Elle arriva finalement à la sortie et se rua vers la première rue à sa portée, son souffle haletant résonnant dans la ruelle, elle entendit le son d’une moto, hésita d’abord mais s’arrêta à la vue d’une jeune fille.

Celle-ci avait entre ses deux mains un long bâton de bois surmonté d’un morceau de métal. La chienne se cacha derrière un muret, peu rassurée d’abord à la vue du bâton qui lui rappelait l’arme qui avait été pointée sur elle, un peu plus tôt.

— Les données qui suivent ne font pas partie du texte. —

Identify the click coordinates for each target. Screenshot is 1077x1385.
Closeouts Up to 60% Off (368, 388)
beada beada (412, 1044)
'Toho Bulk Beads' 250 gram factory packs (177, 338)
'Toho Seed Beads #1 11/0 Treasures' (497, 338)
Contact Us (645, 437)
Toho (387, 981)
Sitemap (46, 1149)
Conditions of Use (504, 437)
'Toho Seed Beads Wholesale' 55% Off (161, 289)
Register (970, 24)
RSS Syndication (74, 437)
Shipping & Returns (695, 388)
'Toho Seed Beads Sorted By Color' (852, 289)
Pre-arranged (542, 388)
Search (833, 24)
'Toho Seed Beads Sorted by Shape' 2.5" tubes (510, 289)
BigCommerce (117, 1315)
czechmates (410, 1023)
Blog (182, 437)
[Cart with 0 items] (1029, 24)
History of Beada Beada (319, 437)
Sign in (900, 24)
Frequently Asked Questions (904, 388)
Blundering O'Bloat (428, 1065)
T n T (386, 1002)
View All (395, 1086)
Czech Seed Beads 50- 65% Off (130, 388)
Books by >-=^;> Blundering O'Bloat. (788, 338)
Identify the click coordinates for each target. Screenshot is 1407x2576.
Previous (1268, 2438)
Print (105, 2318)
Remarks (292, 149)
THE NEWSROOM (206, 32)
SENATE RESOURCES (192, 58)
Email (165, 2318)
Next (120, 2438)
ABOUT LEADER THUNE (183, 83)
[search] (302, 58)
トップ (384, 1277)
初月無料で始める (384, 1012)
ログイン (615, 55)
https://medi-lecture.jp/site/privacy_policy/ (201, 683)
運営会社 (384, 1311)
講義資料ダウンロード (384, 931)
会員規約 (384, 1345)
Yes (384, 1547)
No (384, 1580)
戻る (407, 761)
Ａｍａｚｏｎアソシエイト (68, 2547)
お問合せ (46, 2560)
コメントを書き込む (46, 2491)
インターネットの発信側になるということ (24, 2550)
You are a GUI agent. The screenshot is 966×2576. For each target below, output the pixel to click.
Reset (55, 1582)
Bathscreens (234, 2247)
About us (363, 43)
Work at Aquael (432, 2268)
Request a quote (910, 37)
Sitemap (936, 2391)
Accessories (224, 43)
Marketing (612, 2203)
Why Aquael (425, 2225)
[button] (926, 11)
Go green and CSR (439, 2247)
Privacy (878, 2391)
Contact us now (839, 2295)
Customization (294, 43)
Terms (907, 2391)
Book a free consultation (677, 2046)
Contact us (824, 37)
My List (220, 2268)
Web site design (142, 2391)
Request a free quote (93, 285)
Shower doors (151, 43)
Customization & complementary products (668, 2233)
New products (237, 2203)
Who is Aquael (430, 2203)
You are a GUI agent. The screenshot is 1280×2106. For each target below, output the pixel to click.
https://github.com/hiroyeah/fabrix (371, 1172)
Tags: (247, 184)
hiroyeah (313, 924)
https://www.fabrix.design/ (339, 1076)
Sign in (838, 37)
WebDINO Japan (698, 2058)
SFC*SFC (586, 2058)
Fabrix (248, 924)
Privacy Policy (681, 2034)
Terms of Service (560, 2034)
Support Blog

Les griffes de la bête raclaient le sol lorsque la chaine grinça, ce qui fit grogner l’animal. S’approchant, les crocs de la chienne luisaient dans la pénombre, la fillette leva le bâton bien au-dessus de sa tête alors que le cri du propriétaire de la chienne retentit au loin et les arrêta toutes deux. La chienne sentit le regard apeuré glisser sur elle, puis vit tomber le bout de bois et entendit chuchoter de tendres mots à son encontre ; la chienne hésita, repensa à toute la colère qu’elle avait envers les hommes mais après avoir entendu la voix sucrée et l’étrange langue qui sortait de la bouche de cette fille, la bête gémit et approcha lentement en remuant la queue.

Elle posa sa truffe contre la main de la fille, lui lécha les doigts puis enfin déposa sa lourde tête sur ses jambes et se sentit rassurée et extrêmement soulagée."